Val Camonica war das prähistorische Kreativzentrum der Alpenwelt. Was war die Triebfeder?

Wirklich einladend, um dauerhaft sesshaft zu werden, kann es in jenen Zeiten dort nicht gewesen sein. Das Eis war zwar weg, aber dafür prägten Schlamm und Morast noch Jahrtausende das Gesicht des Tales. Trotzdem siedelten sich prähistorische Menschen in der unwirtlichen Sumpflandschaft an, errichteten eigentümliche Pfahlbauten, die teilweise aus mehreren Stockwerken konstruiert waren, und begannen, Jagdtiere, symbolische Gebilde und geheimnisvolle Gestalten auf Felsplatten zu meißeln. Praktische Experimente zeigen: Die Gravierungen entstanden durch direkte Schläge mit Steinwerkzeugen, etwa Feuerstein, später durch Metallmeißel, seltener durch das Ritzen mit einem spitzen Instrument.

Wieso aber umspannt die kreative Tatkraft der Talbewohner einen ausgedehnten Zeitraum von Abertausenden von Jahren? Stile, Motive und Technik der Kunstfertigkeit hatten sich zwar laufend verändert, aber die Beständigkeit, mit der die Tradition der Felsbildkunst an einem Ort von Generation zu Generation weiter gepflegt wurde, ist außergewöhnlich. Was war die treibende Kraft für dieses beharrliche Kritzeln und Klopfen? Wozu diente die Felsbild-Galerie?
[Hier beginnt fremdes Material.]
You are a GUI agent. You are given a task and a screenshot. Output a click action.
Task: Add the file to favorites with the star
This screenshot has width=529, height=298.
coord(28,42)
Es gibt keine einzige Gravur, die den Vorgang der Felsbildgestaltung darstellt. „Wir wissen nichts über die Einzelheiten der Zeremonien, die Momente, die aktiven und passiven Teilnehmer, die Autoren“, räumt der Archäologe Alberto Galbiati freimütig ein. Der Gründer des Nationalparks Archeocamuni in Capo di Ponte vermutet, dass das Tal einst ein „heiliger Kultplatz“ war, bei dem die mysteriöse Bildsprache nur von „Eingeweihten“ zu „bestimmten rituellen Festen“ ausgeübt wurde. Die wahre Bedeutung solcher Riten liegt aber genauso verborgen im Dunkel der Geschichte wie der anfängliche Grund und Zweck des rastlosen Arbeitseifers. „Heiliger Platz“ schön und gut: Aber wer oder was machte Val Camonica zum vorzeitlichen Heiligtum?

Denkt man an die größten christlichen Wallfahrtsorte wie Guadalupe, Lourdes oder Fatima, dann weiß man, warum seit vielen Generationen jährlich Abermillionen gläubige Menschen immer wieder zu diesen Stätten pilgern. Es sind Erscheinungsorte des Überirdischen! Den historischen Überlieferungen zufolge soll an diesen heiligen Plätzen die Gottesmutter Maria höchstpersönlich erschienen sein und Wunder bewirkt haben. Welch himmlisches Mirakel könnte also in der Steinzeit das fortlaufende Bedürfnis ausgelöst haben, eine gigantische Ansammlung archaischer Zauberzeichen auf Felsbildern einzukratzen?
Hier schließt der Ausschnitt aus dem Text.